The launch ceremony of the Judo for Peace programme took place on Friday, February 2, in Dzaleka in the presence of the representative of the IJF, those of the National Federation, its partners and the National Olympic Committee, the camp authorities, the Dzaleka Youth Congress, the Ambassador of Japan, UNHCR and Malawi government delegates, and the residents themselves, who discovered a judo demonstration and a cultural program organized by the refugees. This day was marked by mutual aid and mutual prosperity and as we publish these lines, the first judo activities started in Dzalaka. After the launch the IJF delegation was guided throughout the camp to discover the living conditions and to interact with the population. After the official launch in the camp, all officials and partners were invited to join at the British High Commissioner house where they could follow an other judo demonstration in the presence of the Minister of Home Affairs of Malawi.

Above: Cécile Pango is a community leader and she actively supports the Judo for Peace programme. During the official launch of the programme, she guided the IJF delegation throughout Dzaleka.
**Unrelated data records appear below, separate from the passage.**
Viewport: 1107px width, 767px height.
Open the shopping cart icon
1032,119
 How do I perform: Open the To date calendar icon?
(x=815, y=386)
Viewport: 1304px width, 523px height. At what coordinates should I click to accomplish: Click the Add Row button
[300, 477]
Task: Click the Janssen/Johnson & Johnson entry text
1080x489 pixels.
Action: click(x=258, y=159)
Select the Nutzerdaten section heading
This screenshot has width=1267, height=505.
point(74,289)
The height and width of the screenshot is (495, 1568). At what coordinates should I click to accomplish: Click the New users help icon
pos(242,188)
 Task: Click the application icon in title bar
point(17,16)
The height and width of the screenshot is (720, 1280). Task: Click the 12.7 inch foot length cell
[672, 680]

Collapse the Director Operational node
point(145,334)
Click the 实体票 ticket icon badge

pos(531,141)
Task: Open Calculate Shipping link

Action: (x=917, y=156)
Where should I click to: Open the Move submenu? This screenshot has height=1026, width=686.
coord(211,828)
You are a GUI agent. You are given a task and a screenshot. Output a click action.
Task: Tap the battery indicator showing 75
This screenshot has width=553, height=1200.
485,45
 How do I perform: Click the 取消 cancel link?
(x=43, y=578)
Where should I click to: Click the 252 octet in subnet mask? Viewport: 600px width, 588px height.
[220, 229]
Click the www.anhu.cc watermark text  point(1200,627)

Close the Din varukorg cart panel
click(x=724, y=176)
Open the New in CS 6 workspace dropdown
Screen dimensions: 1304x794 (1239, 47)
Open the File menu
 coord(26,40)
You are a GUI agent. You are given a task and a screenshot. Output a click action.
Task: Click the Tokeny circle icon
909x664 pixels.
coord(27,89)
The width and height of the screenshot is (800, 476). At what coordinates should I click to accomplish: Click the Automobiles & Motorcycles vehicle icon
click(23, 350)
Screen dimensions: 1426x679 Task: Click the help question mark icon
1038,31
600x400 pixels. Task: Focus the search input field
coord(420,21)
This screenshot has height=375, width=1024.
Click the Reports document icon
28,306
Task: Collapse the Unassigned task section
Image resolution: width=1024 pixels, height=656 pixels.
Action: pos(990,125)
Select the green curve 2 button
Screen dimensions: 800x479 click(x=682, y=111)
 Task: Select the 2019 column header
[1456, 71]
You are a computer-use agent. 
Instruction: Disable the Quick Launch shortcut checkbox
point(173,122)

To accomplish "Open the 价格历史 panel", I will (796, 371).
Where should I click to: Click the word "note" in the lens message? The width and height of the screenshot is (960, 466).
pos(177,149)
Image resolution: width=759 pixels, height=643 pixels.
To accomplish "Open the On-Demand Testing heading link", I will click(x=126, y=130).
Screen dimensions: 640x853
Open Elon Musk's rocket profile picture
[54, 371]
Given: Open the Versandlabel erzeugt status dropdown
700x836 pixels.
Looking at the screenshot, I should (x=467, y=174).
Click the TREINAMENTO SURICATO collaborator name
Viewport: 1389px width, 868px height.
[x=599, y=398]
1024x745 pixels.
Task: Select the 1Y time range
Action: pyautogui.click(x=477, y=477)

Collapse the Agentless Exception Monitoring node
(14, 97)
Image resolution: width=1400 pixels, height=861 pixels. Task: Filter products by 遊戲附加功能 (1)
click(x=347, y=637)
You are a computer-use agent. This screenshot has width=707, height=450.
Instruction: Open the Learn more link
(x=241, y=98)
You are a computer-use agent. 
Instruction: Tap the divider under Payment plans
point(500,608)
This program in Malawi is part of the global policy initiated by the International Judo Federation around the world and is fully integrated with the #WithRefugees campaign launched in 2016 by UNHCR, with the aim of mobilizing global solidarity at a time of historic levels of displacement and rising anti-foreigner rhetoric. As recalled by the New York Declaration (September 2016), #WithRefugees aims to massively mobilize public action, innovations and solidarity for refugees.

Today, the #WithRefugees coalition includes more than 300 members, including universities, sports federations, NGOs and private sector representatives. About the program in Malawi and its campaign #WithRefugees UNHCR said: "By joining together in global solidarity, we can make a difference for families forced to flee. to a broad audience The International Judo Federation is currently supporting in Zambia, South Africa and now in Malawi to participate in Judo. UNHCR welcomes the International Judo Federation to the #WithRefugees Coalition.

In the coming months we will closely monitor the development of the Malawi programme as well as all other actions organised to support and assist refugee populations. Judo is more than a sport, it is a way of life that actively and positively helps people in difficulty.